On the proposal, Kadri Simson, commissioner for energy, commented: “The current electricity market design has delivered an efficient, well integrated market over many decades, but tight global supply and Russia’s manipulation of our energy markets has left many consumers facing massive increases in their energy bills.

“We are proposing measures that will enhance the stability and predictability of energy costs across the EU. Driving investment in renewables will help us reach our Green Deal goals and make the EU the powerhouse of clean energy for the coming decades.”

EU electricity market reform: price stability and flexibility

The reform aims to foster price stability by reducing the risk of supplier failure.

The proposal requires suppliers to manage their price risks at least to the extent of the volumes under fixed contracts, to be less exposed to price spikes and market volatility. It also obliges Member States to establish suppliers of last resort so that no consumer ends up without electricity.

High and volatile prices, such as those seen in 2022 provoked by Russia’s energy war against the EU, have put an excessive burden on consumers.

This proposal will further aim to allow consumers and suppliers to benefit from more price stability based on renewable and non-fossil energy technologies.

Consumers will be given a wide choice of contracts and clearer information before signing to have the option to lock in secure, long-term prices and avoid excessive risks and volatility.

At the same time, they will still be able to choose to have dynamic pricing contracts to take advantage of price variability to use electricity when it is cheaper (e.g. to charge electric cars, or use heat pumps).

Under the proposal, rules on sharing renewable energy are also being revamped. Consumers will be able to invest in wind or solar parks and sell excess rooftop solar electricity to neighbours, not just to their suppliers.

To improve the flexibility of the power system, Member States will now be required to assess their needs, establish objectives to increase non-fossil flexibility and will have the possibility to introduce new support schemes, especially for demand side response and storage.

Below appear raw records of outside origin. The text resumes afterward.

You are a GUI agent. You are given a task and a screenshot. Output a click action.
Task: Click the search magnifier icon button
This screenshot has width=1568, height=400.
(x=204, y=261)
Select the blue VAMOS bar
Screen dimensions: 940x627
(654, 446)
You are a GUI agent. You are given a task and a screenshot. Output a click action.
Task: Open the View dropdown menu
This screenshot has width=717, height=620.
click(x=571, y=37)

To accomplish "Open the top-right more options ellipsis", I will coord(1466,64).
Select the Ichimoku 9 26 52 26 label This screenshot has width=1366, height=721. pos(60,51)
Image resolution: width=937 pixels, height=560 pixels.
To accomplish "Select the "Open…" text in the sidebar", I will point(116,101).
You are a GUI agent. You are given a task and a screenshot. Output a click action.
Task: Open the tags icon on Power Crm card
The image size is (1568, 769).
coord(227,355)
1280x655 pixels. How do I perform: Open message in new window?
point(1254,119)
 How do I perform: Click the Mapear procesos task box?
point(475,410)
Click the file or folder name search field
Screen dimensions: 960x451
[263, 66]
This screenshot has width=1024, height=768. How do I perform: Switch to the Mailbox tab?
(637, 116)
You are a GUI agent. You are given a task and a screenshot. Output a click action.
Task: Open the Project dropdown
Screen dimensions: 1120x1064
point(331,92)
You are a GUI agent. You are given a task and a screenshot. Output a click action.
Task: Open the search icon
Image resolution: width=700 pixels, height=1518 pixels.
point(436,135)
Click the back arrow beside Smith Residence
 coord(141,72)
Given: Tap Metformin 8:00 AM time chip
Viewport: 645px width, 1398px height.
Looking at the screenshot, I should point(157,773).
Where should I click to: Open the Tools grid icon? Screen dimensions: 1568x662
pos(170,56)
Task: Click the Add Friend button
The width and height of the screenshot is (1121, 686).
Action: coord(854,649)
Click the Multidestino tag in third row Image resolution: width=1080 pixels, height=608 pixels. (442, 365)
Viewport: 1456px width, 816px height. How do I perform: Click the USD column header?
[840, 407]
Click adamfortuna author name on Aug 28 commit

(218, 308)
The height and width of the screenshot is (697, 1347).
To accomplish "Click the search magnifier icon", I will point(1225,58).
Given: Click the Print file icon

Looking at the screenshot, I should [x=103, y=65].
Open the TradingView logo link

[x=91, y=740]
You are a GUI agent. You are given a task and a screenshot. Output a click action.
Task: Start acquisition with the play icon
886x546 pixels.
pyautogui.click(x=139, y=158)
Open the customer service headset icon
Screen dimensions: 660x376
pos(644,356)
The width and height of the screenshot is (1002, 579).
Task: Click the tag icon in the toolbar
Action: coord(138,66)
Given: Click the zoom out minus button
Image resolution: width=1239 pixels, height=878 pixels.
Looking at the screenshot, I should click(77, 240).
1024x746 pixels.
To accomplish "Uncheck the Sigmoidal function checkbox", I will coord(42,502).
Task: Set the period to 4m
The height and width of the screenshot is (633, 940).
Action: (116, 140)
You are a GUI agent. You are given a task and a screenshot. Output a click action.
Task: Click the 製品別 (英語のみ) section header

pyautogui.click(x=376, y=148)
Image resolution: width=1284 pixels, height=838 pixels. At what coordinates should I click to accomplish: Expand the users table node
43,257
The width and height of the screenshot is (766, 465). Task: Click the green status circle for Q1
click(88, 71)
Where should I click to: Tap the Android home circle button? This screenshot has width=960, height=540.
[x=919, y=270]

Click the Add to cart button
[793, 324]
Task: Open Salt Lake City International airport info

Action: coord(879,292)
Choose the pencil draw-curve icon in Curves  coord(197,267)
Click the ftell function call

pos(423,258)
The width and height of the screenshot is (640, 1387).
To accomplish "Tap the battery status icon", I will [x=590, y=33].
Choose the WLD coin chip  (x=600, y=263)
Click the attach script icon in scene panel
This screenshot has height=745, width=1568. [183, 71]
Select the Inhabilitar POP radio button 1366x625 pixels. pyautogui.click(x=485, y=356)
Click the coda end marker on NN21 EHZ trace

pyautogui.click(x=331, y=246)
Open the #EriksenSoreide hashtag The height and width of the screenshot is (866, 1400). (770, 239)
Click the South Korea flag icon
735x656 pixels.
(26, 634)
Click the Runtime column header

The reform also enables system operators to procure demand reduction at peak hours. Alongside this proposal, the Commission has also issued recommendations today to the Member States on the advancement of storage innovation, technologies and capacities.

ESMIG lauds demand side flexibility recognition

In response to the draft regulation, ESMIG – the European association of smart energy solution providers – welcomed the proposal, stating its necessity to “lead to a more resilient market, contain excessive price volatility and ensure secure energy supplies, especially from clean sources.

In particular, the association welcomed the new proposals on demand side flexibility, “notably the introduction of peak shaving products to enable demand response and decrease electricity consumption at peak times.”

In enabling such flexibility, ESMIG references the much-needed deployment of smart meters across smart electricity grids:

“Smart metering brings tangible energy savings, empowers consumers to better manage their energy and enables the integration of a growing share of renewables, supporting the green energy transition and reducing the reliance on fossil fuels and energy imports.

“Accelerating and completing the roll-out of smart meters across Europe is therefore essential to enable demand side flexibility: The lack of smart meters, and consequently lack of consumer visibility on their consumption (currently only an average of 54% of household consumers are equipped with intelligent/smart meters) has been recognised by the Commission as the first barrier in delivering flexibility.”